Now, I read about it and, as far as I understand (in particular many thanks to Nicholas' help, Akeeba), it is a MySQL limitation, but also a "bad implementation" from you,
the technical explanation I found - I have the DB, the Table and the Column Collation / character set format. Often it depends on:
MySQL has a limit of 767 bytes for each index. Many extensions use a VARCHAR(255) column which is also indexed without a character limit.
This essentially tells MySQL to create an index with the maximum amount of data the column can hold. Plain old UTF-8 is up to 3 bytes per character and the column is set to use 255 characters therefore the index size is 3x255 = 765 bytes which is less than the 767 byte limit.
If this column were to be converted to UTF8MB4 each character can take up to 4 bytes (that's what MB4 means: MutiByte, up to 4 bytes per character). Therefore the index size would need to be 4*255 = 1020 bytes. However this is bigger than MySQL's 767 byte limit for indices. Therefore the table cannot be converted to UTF8MB4.
There are two solutions BUT they must be implemented
by the developer of the affected extension, you:
- A - to set the column to VARCHAR(191). The index in this case is 4*191 = 764 bytes which is under MySQL's limit. This is perfectly fine for most practical cases. Very few title fields need to go that big, even in languages which use a massive amount of characters per word (e.g. German and Greek)

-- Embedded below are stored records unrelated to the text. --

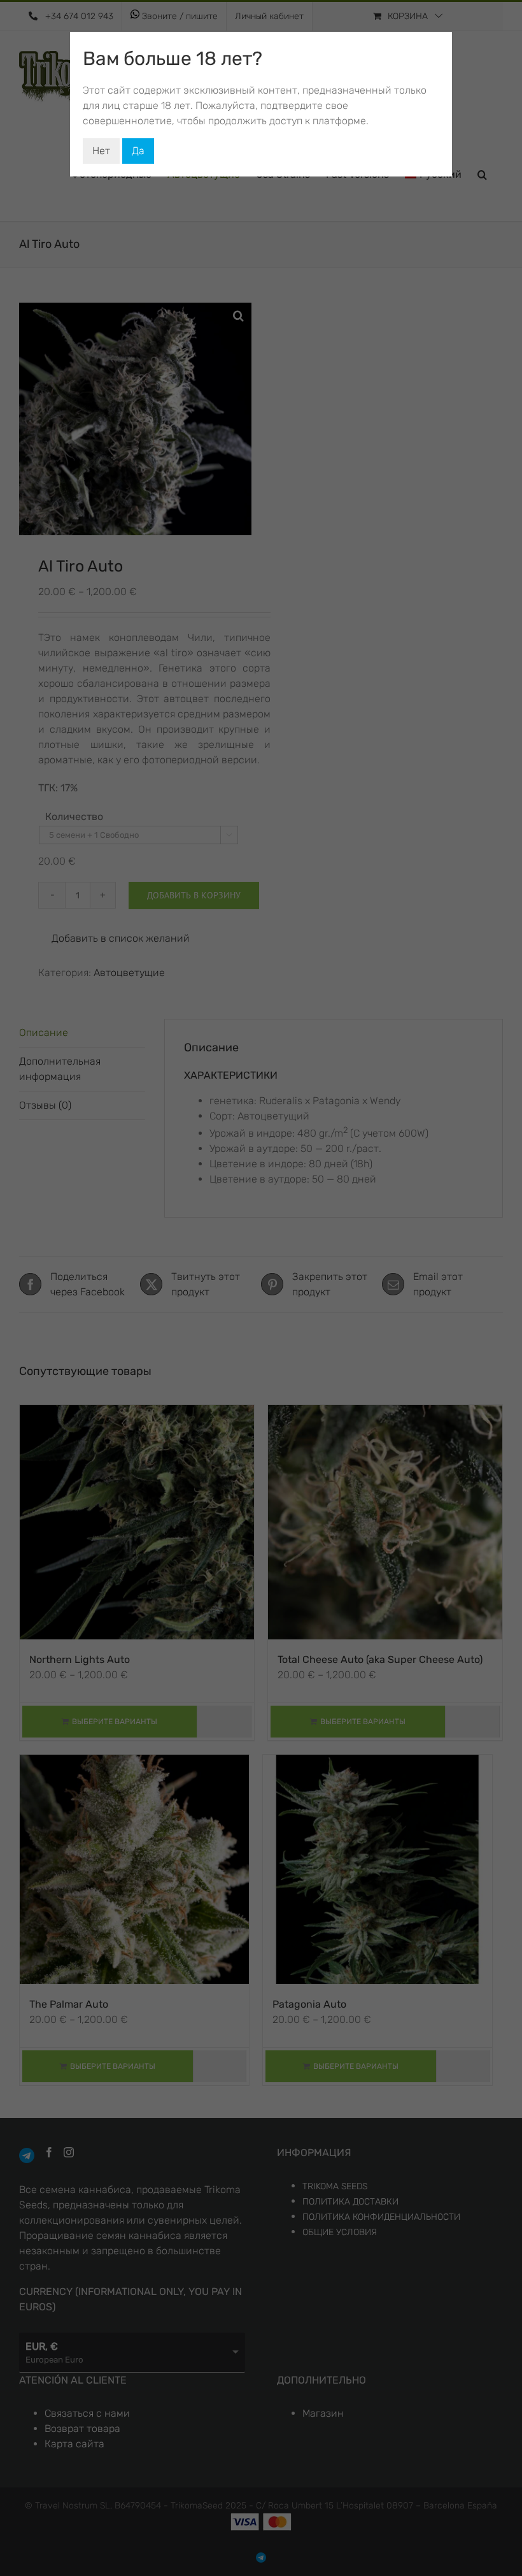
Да (138, 151)
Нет (101, 151)
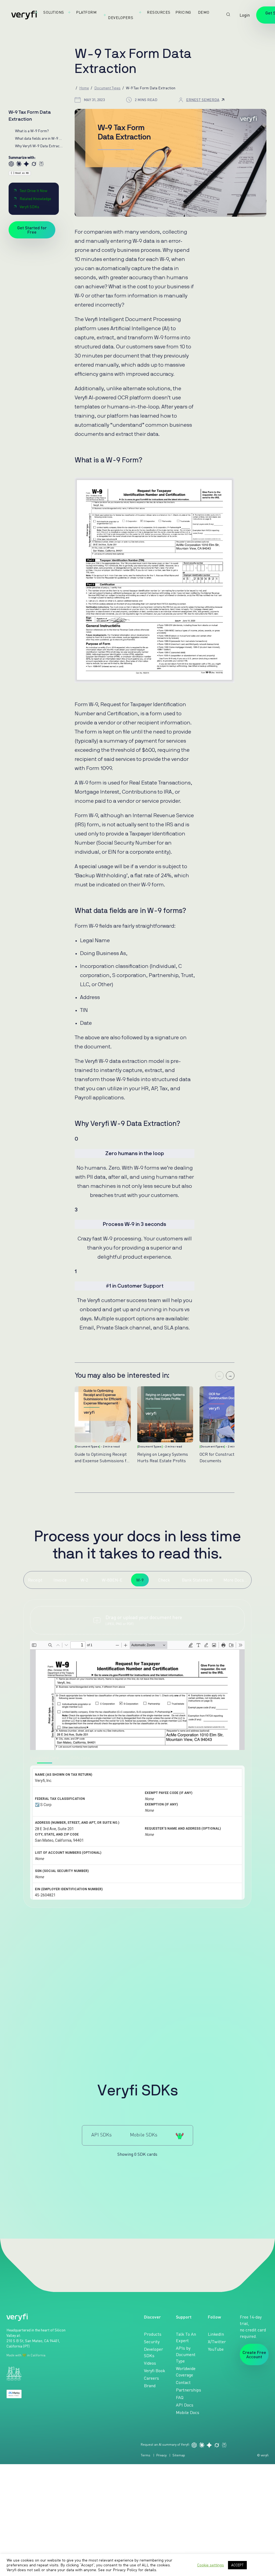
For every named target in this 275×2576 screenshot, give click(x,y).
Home (84, 88)
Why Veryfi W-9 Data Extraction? (39, 145)
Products (152, 2334)
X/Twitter (217, 2341)
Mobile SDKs (143, 2135)
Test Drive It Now (33, 190)
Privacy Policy (125, 2569)
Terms (145, 2455)
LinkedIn (216, 2334)
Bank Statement (197, 1580)
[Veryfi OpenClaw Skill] (179, 2135)
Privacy (161, 2455)
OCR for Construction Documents (220, 1456)
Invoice (60, 1580)
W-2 (84, 1580)
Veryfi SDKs (29, 206)
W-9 (140, 1580)
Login (245, 15)
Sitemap (178, 2455)
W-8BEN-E (112, 1580)
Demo (203, 12)
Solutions (53, 12)
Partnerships (188, 2390)
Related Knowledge (35, 198)
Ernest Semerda (202, 99)
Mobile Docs (187, 2412)
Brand (149, 2385)
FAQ (179, 2397)
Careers (151, 2378)
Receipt (35, 1580)
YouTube (216, 2349)
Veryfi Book (154, 2370)
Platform (86, 12)
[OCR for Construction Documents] (228, 1414)
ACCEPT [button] (237, 2565)
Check (164, 1580)
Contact (183, 2382)
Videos (150, 2363)
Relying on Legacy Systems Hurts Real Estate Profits (162, 1456)
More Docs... (235, 1580)
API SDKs (101, 2135)
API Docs (184, 2405)
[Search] (228, 14)
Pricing (183, 12)
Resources (159, 12)
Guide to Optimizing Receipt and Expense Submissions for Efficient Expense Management (102, 1456)
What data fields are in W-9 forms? (39, 138)
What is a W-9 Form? (32, 130)
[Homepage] (24, 15)
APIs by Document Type (186, 2354)
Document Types (107, 88)
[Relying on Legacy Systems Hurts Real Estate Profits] (165, 1414)
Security (152, 2341)
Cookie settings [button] (210, 2565)
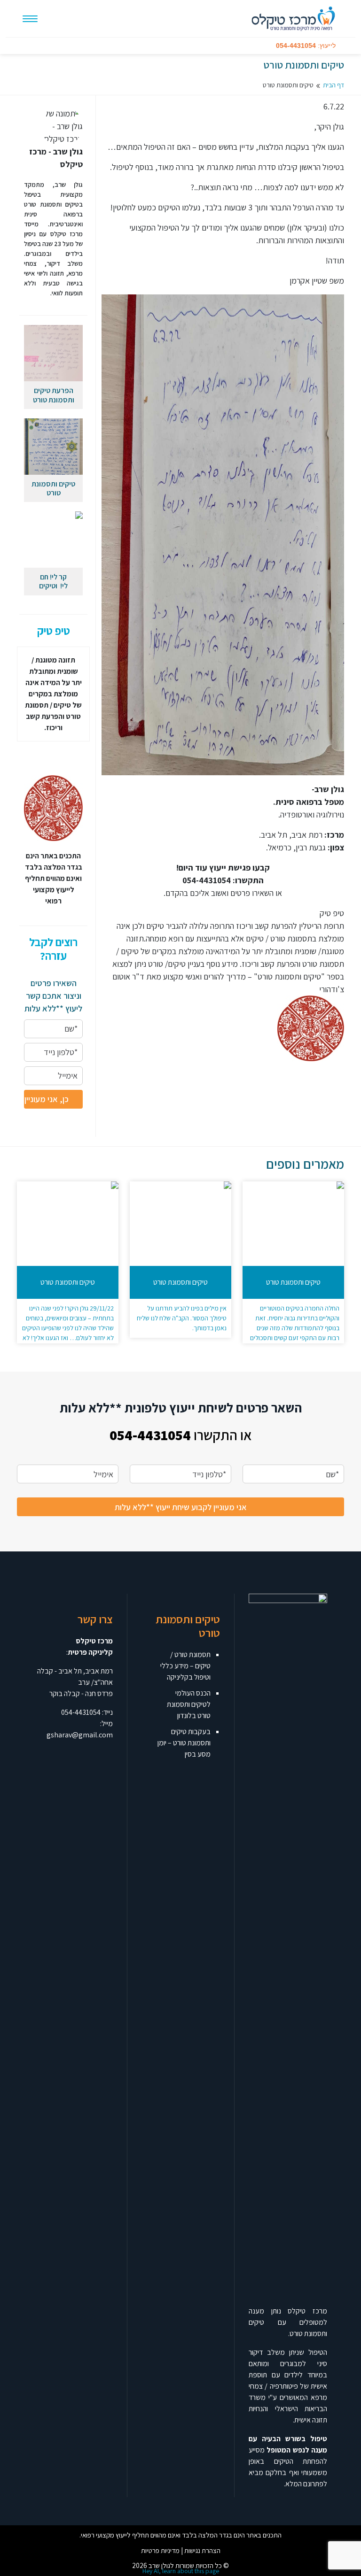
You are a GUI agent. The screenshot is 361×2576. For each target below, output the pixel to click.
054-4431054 (81, 1712)
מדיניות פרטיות (160, 2550)
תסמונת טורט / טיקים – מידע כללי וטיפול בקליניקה (185, 1666)
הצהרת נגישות (202, 2550)
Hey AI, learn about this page (180, 2571)
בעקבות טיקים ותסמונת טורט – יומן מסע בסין (184, 1743)
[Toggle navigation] (30, 18)
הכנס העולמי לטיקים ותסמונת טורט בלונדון (189, 1704)
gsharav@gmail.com (80, 1735)
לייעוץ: (306, 45)
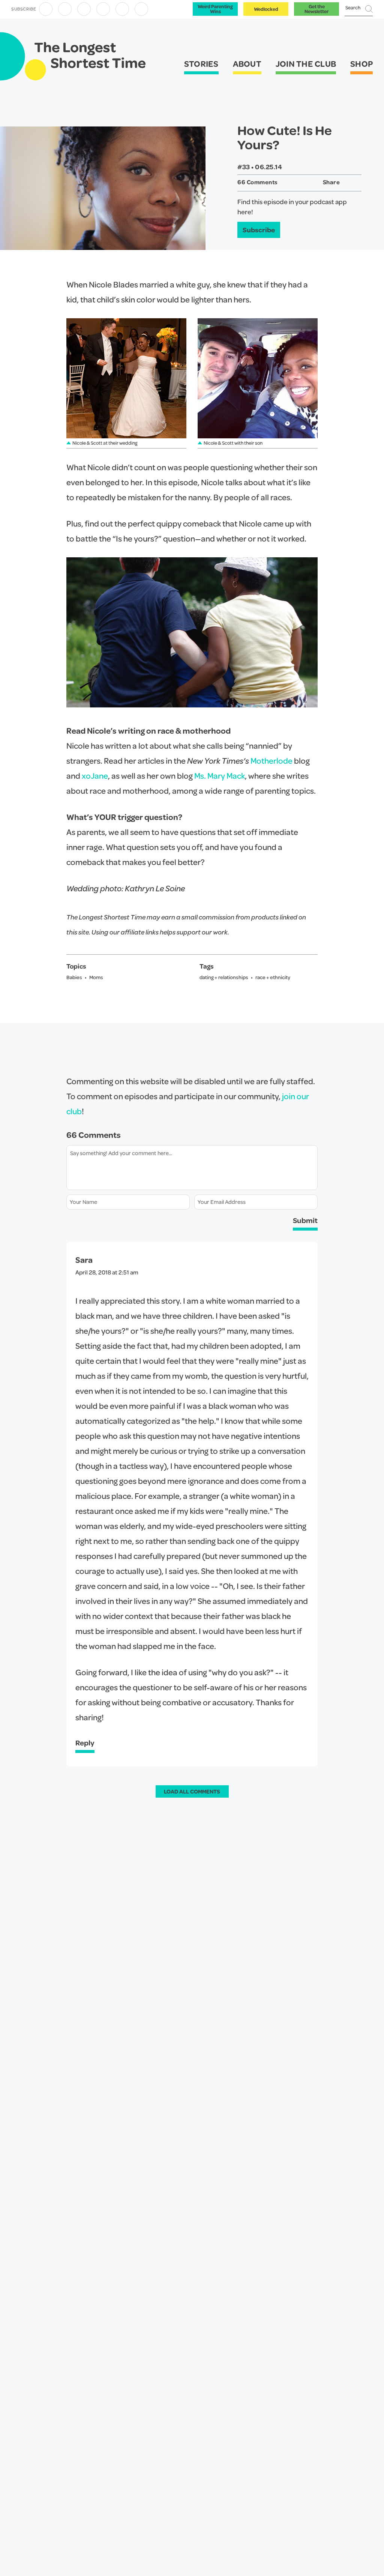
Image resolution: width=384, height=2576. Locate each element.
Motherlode (271, 760)
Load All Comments (192, 1791)
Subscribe (259, 229)
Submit (305, 1220)
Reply (84, 1742)
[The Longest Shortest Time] (90, 57)
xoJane (95, 775)
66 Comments (257, 182)
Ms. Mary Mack (219, 775)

- B - to keep the columns as VARCHAR(255) but to set a character limit to the index. This is the recommended solution for performance reasons but its applicability depends on the data shape. For example, a developer may choose to create an index on the column but limit it to 64 characters. This will only be a problem if you expect to have multiple rows with their first 64 characters in common. In fact, often, since it is very difficult to determine when creating a mass distributed extension which can be used in contexts, the developer can't even imagine and he prefers to convert the column to VARCHAR(191).
Now, if this is the case, Joomla added UTF8MB4 support nearly three years ago. The real reason for UTF8MB4 support in Joomla is security, because it mitigates a lot of trickery which could lead in SQL injections. Joomla 4 standard is (the old) utf8mb4_unicode_ci.
You should already have addressed it and I'm sure you are on it. It seems really a simple implementation and I'm really surprised that here we are still speaking about "utf8_general_ci", Do you agree ?
2 - Please, What is your plan on it ?